WASHINGTON – Canada, the United States and Mexico are getting the band back together.
U.S. President Joe Biden will host Prime Minister Justin Trudeau and Mexican President Andres Manuel Lopez Obrador at the White House next week, the first gathering of the so-called Three Amigos since the dawn of the Donald Trump era five years ago.
The Nov. 18 meeting, formally known as the North American Leaders’ Summit, was an annual tradition for the three leaders that began in 2005 until a prolonged hiatus that coincided with Trump’s election as president in 2016.
It will also be Trudeau’s first in-person visit to the U.S. capital since Biden became president in January.
“Priorities include finishing the fight against COVID-19, getting the job done on vaccines, tackling the climate crisis, creating new middle-class jobs, building an economic recovery that works for everyone, and migration,” the Prime Minister’s Office said in a statement.
Canada in particular has a lot it wants to talk about.

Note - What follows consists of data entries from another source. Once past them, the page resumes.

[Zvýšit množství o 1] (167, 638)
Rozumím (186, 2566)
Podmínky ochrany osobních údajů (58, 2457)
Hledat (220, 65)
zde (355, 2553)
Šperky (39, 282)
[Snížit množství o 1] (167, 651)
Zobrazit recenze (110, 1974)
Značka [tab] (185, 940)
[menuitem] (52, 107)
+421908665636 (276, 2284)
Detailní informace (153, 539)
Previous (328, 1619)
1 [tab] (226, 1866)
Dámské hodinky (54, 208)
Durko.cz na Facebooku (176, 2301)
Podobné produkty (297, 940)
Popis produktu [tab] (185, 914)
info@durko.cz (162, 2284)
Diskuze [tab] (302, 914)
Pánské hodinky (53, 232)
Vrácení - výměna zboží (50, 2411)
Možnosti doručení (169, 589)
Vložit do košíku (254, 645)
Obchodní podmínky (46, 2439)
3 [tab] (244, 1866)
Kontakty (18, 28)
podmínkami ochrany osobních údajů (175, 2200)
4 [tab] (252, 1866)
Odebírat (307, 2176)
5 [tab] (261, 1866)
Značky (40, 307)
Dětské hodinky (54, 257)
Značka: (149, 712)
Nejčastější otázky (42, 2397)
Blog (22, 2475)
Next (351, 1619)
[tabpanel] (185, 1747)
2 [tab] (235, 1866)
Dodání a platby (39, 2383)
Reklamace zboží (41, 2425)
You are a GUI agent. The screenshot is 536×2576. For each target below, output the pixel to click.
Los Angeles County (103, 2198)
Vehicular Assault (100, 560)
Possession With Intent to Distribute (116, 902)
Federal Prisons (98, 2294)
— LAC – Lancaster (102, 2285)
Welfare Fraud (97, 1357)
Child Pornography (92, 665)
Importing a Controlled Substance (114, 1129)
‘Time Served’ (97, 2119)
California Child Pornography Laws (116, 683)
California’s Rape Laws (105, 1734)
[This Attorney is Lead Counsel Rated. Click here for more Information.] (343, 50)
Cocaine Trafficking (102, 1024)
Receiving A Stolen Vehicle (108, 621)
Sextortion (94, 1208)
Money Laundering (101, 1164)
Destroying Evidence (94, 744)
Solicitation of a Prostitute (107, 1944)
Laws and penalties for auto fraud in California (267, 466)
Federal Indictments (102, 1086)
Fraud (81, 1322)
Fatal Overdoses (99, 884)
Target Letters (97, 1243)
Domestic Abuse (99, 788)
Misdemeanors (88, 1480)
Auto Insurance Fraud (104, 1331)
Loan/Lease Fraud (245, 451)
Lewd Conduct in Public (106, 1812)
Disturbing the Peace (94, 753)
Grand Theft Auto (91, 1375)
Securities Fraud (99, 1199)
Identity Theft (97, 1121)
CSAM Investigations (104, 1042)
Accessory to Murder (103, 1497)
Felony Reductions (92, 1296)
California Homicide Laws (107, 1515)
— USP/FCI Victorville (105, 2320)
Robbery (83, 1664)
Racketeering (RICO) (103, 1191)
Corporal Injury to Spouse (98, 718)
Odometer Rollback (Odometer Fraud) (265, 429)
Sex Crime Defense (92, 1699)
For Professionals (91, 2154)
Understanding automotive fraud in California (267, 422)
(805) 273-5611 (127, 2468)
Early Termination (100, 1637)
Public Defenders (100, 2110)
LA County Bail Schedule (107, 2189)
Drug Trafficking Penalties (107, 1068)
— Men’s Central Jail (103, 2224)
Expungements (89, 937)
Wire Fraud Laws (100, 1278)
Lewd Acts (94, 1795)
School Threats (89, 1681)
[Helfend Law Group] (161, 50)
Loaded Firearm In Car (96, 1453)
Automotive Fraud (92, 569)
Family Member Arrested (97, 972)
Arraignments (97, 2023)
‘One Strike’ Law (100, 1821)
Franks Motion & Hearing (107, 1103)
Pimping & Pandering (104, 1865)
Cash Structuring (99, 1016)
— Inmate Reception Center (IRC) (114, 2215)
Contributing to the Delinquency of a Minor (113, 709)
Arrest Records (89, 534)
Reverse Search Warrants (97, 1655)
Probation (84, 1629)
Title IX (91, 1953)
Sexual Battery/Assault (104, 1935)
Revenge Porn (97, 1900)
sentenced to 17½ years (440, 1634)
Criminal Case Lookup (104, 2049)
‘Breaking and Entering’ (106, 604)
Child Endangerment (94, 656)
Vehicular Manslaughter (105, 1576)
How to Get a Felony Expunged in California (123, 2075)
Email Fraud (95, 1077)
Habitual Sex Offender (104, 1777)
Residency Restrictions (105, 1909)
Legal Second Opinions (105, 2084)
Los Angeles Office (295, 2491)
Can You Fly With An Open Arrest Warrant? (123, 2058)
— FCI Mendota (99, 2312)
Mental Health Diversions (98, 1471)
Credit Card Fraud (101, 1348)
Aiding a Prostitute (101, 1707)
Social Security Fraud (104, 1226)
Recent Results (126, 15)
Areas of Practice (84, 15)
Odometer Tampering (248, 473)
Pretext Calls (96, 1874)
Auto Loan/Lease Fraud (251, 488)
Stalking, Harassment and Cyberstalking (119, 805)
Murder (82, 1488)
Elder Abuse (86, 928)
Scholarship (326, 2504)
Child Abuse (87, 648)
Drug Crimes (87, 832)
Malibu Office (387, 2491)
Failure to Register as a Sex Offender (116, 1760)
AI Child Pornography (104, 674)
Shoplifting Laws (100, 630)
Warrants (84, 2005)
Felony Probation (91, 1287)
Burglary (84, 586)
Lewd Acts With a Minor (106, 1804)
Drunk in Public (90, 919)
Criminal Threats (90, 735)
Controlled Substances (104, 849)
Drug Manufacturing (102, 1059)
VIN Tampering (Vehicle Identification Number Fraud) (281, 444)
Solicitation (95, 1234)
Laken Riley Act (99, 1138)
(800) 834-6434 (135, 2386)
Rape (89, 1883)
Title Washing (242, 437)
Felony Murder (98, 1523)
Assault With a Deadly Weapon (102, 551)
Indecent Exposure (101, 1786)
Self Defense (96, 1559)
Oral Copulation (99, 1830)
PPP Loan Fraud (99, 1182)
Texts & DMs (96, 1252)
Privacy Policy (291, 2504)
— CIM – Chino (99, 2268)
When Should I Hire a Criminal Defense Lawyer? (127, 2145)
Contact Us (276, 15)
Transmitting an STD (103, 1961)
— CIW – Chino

High on Trudeau’s checklist will be airing Canadian grievances about a proposed tax credit for American-made electric vehicles, part of the Biden administration’s ambitious economic and social spending package known as the Build Back Better Act.
Critics say the credit, worth as much as US$12,500 to new-car buyers in the U.S., would give an unfair advantage to Big Three automakers and undermine the highly integrated auto manufacturing process that exists between the two countries.
That complaint dovetails with Canada’s broader concerns about Biden’s forceful Buy American rhetoric, which includes a more stringent vetting process for foreign contractors and suppliers looking to capitalize on a generational effort to overhaul U.S. infrastructure.
“The really important opportunity for Canada is to help explain, in the context of the current U.S. politics, why economic integration helps advance the U.S. agenda,” said Maryscott Greenwood, CEO of the Canadian American Business Council.
“This is a recurring theme for Canada, which is don’t come and bang the table and say, ‘We’re best friends, closest partners, biggest and best allies.’ Come and say, ‘Why is it in your interest, U.S.A., to do the kinds of things that we want to do together.”’
Perrin Beatty, president and CEO of the Canadian Chamber of Commerce, said the goal of the summit should be nothing short of a full reset of the Canada-U.S. relationship.
“The trilateral relationship, which became severely strained during the Trump administration, has still not recovered. All three countries have suffered as a result,” Beatty said in a statement.
“Canadians had high hopes that a change in government in Washington would help revive the special relationship that long existed between the United States in Canada. Unfortunately, we still see few signs of improvement.”
Pipelines, too, remain a point of contention: cancelling the Keystone XL expansion was part of Biden’s Day 1 agenda, and the White House has been dragged into a dispute between Michigan and Enbridge Inc. over a planned upgrade to the cross-border Line 5 pipeline.
The two countries are also bracing for a showdown on long-standing continental irritants like softwood lumber and dairy imports. The U.S. complaint about Canada’s rules for importing American-made milk products is the first significant trade dispute since the advent of the U.S.-Canada-Mexico Agreement.
Canada is also anxious to play a vital strategic role in supplying critical minerals and rare-earth elements to make the batteries and electronic components so essential to the rapidly expanding North American electric vehicle market.
Goldy Hyder, president and CEO of the Business Council of Canada, described the meeting as an “important opportunity” for all three countries to reinforce their economic ties in the wake of the COVID-19 pandemic.
The council’s wish list for the meeting includes advocating for Line 5 while co-operating on reducing greenhouse gas emissions; “challenging” protectionist U.S. measures “that disadvantage Canadian manufactured goods and content,” and promoting the idea of a united North American economic front.
Beatty recommended focusing on a Canadian plan to “develop and share” its critical mineral reserves, renew the bilateral defence industrial relationship, with a specific focus on Norad and cybersecurity, and develop a common approach to adapting to climate change.
News of the meeting also comes on the heels of Monday’s relaxation of COVID-19 travel restrictions, which had prevented fully vaccinated Canadian visitors from driving across the Canada-U.S. border for non-essential purposes.
The White House version of Wednesday’s announcement described the agenda for the meeting as reaffirming trilateral “strong ties and integration” while “charting a new path” on COVID-19, competitiveness, climate change and migration.
Some casual observers might assume migration is an issue specific to the Mexico-U.S. dynamic, but COVID-19 has made it a priority for everyone, Greenwood said – particularly when it comes to the idea of creating an integrated North American economic powerhouse.
“When we think about the movement of people and goods; it’s not just what’s happening at the southern border, it’s everything,” she said.
“It’s not just business travel, it’s not just leisure travel, it’s not just family reunification, it’s not just refugees, it’s not just migration across the southern border – it’s all of these things.”